> _SELECTED EXTRACT_
******************************

Other Free Encyclopedias » Online Encyclopedia » Encyclopedia - Featured Articles » Contributed Topics from K-O

Multiple Source Alignment for Video Analysis - Abstract, Introduction, Screenplays in movie production practice, System Architecture, a. Screenplay parsing

speaker film dialogue time

Nevenka Dimitrova 1 and Robert Turetsky 1 ’ 2
(1) Philips Research, Briarcliff Manor, NY, USA
(2) Columbia University, New York, NY, USA

Definition: High-level semantic information, which is otherwise very difficult to derive from the audiovisual content, can be extracted automatically using both audiovisual signal processing as well as screenplay processing and analysis.


Multimedia content analysis of video data so far has relied mostly on the information contained in the raw visual, audio and text signals. In this process the fact that the film production starts with the original screenplay is usually ignored. However, using screenplay information i like using the recipe book for the movie. We demonstrated that high-level semantic information that is otherwise very difficult to derive from the audiovisual content can be extracted automatically using both audiovisual signal processing as well as screenplay processing and analysis.

Here we present the use of screenplay as a source of ground truth for automatic speaker/character identification. Our speaker identification method consists of screenplay parsing, extraction of time-stamped transcript, alignment of the screenplay with the time- stamped transcript, audio segmentation and audio speaker identification. As the screenplay alignment will not be able to identify all dialogue sections within any film, we use the segments found by alignment as labels to train a statistical model in order to identify unaligned pieces of dialogue. Character names from the screenplay are converted to actor names based on fields extracted from. We find that on average the screenplay alignment was able to properly identify the speaker in one third of lines of dialogue. However, with additional automatic statistical labeling for audio speaker ID on the soundtrack our recognition rate improves significantly.


Current practice in film production relies on screenplay as the crucial element for the overall process. The screenplay provides a unified vision of the story, setting, dialogue and action of a film – and gives the filmmakers, actors and crew a starting point for bringing their creative vision to life. For researchers involved in content-based analysis of movies, the screenplay is a currently unexploited resource for obtaining a textual description of important semantic objects within a film coming straight from the filmmakers. Hundreds of copies of a screenplay are produced for any film production of scale. The screenplay can be reproduced for hobbyist or academic use, and thousands of screenplays are available online.

******************************

> _THE EXERCISE_
Can you carry on the article about aligning screenplays with video analysis from the point where it ends above?

******************************

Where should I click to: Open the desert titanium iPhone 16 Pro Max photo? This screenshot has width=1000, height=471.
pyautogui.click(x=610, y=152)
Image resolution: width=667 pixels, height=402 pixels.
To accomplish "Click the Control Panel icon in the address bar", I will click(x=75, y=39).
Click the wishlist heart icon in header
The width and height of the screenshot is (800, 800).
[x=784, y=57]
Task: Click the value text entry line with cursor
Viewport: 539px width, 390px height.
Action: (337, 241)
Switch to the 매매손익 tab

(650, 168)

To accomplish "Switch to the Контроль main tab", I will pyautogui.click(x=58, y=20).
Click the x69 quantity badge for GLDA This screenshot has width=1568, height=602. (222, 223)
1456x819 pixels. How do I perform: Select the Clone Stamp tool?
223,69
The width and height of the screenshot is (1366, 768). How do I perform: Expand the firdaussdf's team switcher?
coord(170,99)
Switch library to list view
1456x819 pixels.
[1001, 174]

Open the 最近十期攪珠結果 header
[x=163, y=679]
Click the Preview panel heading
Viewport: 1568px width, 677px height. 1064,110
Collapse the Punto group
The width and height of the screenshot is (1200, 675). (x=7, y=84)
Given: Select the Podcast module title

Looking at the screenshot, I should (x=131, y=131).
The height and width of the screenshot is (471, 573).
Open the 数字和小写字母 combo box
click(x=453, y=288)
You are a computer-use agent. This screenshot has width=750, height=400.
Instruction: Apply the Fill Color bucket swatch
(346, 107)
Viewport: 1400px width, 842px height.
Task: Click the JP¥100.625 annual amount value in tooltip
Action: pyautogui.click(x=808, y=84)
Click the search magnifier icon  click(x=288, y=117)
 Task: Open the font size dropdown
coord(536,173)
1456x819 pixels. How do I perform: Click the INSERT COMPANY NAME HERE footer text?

******************************

> _TASK RESULT_
The difficulty in using the screenplay as a shortcut to content-based analysis is threefold: First, the screenplay follows only a semi-regular formatting standard, and thus needs robust parsing to be a reliable source of data. Second, there is no inherent correlation between text in the screenplay and a time period in the film. Third, lines of dialogue or entire scenes in the movie can be added, deleted, modified or shuffled. We address these difficulties by parsing the screenplay and then aligning it with the time-stamped subtitles of the film. Statistical models can then be generated based on properly aligned segments in order to estimate segments that could not be aligned.

Our test-bed of this framework is in character/speaker identification. Unsupervised (audio) speaker identification on movie dialogue is a difficult problem, as speech characteristics are affected by changes in emotion of the speaker, different acoustic conditions, ambient noise and heavy activity in the background. Patel and Sethi have experimented with speaker identification on film data for use in video indexing/classification, but require that training data be hand-labeled and that all dialogues be hand-segmented. Salway et al. describe the association of temporal information in a movie to collateral texts (audio scripts). Wachman et al have used script information from situation comedy for labeling and learning by example interactive sessions.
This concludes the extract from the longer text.